Paper on sustained phonetic drift in JPhon

By PAMLabApril 11th, 2019in Faculty, Publications

A research article entitled "Language change and linguistic inquiry in a world of multicompetence: Sustained phonetic drift and its implications for behavioral linguistic research" (Chang, 2019) has been published in the "Plasticity of Native Phonetic and Phonological Domains in the Context of Bilingualism" special issue of Journal of Phonetics, guest-edited by Drs. Esther de Leeuw and Chiara Celata.

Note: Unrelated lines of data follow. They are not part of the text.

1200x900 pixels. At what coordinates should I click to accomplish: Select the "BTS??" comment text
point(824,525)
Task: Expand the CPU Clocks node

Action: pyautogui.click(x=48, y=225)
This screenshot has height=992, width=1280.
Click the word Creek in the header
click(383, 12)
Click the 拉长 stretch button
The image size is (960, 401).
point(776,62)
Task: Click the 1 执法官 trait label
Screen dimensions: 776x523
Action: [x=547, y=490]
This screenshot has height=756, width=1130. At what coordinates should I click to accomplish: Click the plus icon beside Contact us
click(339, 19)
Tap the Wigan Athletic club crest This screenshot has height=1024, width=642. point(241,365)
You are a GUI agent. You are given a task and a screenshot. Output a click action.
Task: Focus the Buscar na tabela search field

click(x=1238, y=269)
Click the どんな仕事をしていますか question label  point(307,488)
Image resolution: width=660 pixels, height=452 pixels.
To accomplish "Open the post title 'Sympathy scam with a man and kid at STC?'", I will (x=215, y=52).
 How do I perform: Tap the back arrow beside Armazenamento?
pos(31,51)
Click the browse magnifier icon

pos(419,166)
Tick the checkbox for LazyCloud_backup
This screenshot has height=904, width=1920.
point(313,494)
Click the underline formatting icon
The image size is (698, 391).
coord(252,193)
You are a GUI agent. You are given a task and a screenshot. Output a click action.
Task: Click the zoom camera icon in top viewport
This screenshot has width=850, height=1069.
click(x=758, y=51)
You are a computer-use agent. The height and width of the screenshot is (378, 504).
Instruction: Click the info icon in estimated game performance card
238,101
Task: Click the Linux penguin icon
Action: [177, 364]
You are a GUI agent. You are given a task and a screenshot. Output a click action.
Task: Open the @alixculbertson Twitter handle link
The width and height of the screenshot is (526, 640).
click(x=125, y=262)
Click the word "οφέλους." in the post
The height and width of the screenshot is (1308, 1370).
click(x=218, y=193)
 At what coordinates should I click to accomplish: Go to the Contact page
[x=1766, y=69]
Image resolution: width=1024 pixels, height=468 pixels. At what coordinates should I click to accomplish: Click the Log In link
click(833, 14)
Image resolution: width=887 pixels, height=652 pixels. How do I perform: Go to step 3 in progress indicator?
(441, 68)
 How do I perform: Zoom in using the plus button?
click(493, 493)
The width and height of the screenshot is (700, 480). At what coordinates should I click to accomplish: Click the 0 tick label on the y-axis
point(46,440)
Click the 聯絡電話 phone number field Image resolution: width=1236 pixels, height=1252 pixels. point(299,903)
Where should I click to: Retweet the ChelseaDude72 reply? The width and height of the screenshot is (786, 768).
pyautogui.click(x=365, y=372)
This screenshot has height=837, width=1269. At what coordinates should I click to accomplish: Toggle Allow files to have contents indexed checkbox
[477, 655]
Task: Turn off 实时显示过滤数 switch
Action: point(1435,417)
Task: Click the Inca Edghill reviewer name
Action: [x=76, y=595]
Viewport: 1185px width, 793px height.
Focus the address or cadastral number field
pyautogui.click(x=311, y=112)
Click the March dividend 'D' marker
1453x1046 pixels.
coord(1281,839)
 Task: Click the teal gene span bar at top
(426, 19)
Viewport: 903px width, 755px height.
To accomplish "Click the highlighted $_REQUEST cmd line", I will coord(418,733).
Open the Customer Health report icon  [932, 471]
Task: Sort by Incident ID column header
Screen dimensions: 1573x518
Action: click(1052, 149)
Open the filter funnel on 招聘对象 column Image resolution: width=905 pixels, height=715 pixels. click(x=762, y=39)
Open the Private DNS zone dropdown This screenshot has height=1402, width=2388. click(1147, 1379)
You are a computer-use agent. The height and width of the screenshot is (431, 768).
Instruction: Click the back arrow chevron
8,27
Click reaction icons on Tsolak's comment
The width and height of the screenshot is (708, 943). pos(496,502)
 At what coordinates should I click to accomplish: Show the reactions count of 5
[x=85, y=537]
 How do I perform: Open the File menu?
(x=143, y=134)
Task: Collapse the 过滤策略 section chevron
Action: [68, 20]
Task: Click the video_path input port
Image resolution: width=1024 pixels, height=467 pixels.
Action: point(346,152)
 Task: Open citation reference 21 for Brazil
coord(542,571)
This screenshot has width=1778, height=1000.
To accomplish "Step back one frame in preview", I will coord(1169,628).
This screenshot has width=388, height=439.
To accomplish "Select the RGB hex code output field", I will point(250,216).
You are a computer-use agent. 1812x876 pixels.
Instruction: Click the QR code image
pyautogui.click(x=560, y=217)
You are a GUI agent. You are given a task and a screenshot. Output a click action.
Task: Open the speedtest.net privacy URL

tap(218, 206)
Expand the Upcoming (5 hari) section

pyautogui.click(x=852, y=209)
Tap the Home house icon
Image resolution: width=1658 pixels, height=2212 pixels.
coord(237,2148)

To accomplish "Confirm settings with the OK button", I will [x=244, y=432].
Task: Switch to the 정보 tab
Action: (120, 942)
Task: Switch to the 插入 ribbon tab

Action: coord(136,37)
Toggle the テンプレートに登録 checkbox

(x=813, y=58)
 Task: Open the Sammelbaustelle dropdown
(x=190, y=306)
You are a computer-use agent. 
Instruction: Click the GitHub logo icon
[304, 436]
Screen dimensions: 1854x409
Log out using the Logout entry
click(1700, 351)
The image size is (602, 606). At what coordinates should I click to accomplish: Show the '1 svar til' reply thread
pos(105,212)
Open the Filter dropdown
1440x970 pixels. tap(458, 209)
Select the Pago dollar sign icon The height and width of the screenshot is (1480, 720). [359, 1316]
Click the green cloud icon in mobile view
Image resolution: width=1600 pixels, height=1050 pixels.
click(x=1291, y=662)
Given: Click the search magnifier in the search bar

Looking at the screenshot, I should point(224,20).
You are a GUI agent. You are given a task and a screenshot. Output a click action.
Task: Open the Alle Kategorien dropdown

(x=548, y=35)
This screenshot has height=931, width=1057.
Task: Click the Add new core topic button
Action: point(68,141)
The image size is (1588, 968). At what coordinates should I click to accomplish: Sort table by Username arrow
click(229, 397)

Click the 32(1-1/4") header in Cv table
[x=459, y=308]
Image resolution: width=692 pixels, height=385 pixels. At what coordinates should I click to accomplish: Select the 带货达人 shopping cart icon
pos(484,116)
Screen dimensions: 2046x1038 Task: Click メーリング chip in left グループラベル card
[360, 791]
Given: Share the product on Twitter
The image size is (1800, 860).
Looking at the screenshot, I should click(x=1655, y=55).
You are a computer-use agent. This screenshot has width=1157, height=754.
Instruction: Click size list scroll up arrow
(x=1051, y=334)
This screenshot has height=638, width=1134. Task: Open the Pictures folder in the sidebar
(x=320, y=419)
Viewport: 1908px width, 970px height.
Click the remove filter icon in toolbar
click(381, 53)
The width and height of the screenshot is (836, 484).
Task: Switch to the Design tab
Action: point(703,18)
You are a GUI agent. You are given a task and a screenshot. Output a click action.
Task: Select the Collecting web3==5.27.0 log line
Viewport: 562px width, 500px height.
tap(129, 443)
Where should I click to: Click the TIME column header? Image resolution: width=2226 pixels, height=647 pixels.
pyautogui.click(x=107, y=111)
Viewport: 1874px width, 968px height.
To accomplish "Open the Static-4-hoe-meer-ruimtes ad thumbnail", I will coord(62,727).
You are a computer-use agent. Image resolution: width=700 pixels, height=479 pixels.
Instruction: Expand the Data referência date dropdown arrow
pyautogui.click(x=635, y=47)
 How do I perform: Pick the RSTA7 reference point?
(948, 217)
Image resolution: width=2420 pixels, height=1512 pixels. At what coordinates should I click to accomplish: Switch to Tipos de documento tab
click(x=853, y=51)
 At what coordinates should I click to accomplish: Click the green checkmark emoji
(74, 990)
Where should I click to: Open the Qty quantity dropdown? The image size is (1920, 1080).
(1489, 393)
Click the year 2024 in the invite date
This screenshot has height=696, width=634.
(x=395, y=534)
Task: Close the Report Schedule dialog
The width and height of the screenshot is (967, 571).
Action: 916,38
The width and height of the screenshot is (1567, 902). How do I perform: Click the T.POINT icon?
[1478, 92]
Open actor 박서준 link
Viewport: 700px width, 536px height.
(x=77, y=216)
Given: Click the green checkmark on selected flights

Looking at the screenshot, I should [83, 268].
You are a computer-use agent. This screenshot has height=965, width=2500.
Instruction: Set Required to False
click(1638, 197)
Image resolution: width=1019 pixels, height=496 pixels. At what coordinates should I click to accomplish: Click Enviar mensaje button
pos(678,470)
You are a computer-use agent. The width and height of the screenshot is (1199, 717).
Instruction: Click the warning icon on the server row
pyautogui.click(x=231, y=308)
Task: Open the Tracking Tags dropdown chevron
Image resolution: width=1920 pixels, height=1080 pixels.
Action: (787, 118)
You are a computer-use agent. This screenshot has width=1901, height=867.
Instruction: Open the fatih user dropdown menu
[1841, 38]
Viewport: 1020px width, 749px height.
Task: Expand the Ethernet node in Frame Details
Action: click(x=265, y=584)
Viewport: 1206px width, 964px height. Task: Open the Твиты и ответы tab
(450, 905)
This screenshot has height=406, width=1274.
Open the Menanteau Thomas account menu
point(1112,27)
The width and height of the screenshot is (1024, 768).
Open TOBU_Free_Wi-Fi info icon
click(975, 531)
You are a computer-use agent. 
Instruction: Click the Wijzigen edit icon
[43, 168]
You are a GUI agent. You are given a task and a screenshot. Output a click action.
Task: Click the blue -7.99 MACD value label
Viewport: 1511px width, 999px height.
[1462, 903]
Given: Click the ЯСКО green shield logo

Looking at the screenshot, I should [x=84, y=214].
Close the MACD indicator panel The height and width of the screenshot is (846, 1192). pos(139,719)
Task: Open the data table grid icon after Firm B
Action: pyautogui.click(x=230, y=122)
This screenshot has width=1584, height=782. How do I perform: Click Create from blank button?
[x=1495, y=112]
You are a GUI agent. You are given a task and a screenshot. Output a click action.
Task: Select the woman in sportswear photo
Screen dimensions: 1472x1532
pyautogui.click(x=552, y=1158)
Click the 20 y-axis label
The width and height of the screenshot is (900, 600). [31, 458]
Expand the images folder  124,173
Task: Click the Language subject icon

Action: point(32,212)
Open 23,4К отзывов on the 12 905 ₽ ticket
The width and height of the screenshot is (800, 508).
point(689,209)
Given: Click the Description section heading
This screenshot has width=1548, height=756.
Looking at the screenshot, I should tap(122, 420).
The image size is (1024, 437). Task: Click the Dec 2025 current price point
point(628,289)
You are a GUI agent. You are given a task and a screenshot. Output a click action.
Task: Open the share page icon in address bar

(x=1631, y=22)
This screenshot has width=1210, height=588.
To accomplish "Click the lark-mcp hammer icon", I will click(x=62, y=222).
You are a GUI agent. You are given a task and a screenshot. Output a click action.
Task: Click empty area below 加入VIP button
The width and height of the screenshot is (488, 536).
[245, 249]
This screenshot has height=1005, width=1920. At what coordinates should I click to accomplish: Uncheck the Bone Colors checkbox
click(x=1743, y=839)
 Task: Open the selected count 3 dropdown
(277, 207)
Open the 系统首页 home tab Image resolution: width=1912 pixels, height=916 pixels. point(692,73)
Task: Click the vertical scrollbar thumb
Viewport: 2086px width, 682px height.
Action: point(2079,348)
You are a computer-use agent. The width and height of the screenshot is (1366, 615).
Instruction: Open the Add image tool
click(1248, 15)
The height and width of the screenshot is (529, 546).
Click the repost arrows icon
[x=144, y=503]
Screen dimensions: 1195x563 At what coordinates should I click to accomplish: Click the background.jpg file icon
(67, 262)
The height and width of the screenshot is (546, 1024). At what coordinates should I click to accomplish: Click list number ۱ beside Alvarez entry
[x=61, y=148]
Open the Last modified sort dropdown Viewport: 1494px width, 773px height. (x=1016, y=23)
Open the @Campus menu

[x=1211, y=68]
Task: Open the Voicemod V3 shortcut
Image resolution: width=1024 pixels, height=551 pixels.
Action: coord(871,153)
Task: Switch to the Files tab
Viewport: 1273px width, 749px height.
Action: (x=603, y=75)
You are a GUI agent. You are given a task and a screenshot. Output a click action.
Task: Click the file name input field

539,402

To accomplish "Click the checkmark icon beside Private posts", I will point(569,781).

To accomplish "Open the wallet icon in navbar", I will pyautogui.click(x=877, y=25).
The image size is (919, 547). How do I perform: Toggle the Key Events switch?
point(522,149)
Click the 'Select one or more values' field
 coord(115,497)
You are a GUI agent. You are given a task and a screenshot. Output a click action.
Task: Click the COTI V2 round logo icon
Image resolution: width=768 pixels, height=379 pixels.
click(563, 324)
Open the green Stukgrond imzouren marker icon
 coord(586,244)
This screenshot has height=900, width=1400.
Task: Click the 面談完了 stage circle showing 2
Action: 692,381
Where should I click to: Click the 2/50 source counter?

Abstract: Linguistic studies focusing on monolinguals have often examined individuals with considerable experience using another language. Results of a methodological review suggest that conflating ostensibly 'multicompetent' individuals with monolinguals is still common practice. A year-long longitudinal study of speech production demonstrates why this practice is problematic. Adult native English speakers recently arrived in Korea showed significant changes in their production of English stops and vowels (in terms of voice onset time, fundamental frequency, and formant frequencies) during Korean classes and continued to show altered English production a year later, months after their last Korean class. Consistent with an Incidental Processing Hypothesis (IPH) concerning the processing of ambient linguistic input, some changes persisted even in speakers who reported limited active use of Korean in their daily life. These patterns thus suggest that the linguistic experience obtained in a foreign language environment induces and then prolongs restructuring of the native language, making the multicompetent native speaker in a foreign language environment unrepresentative of a monolingual in a native language environment. Such restructuring supports the view that one's native language continues to evolve in adulthood, highlighting the need for researchers to be explicit about a population under study and to accordingly control (and describe) language background in a study sample.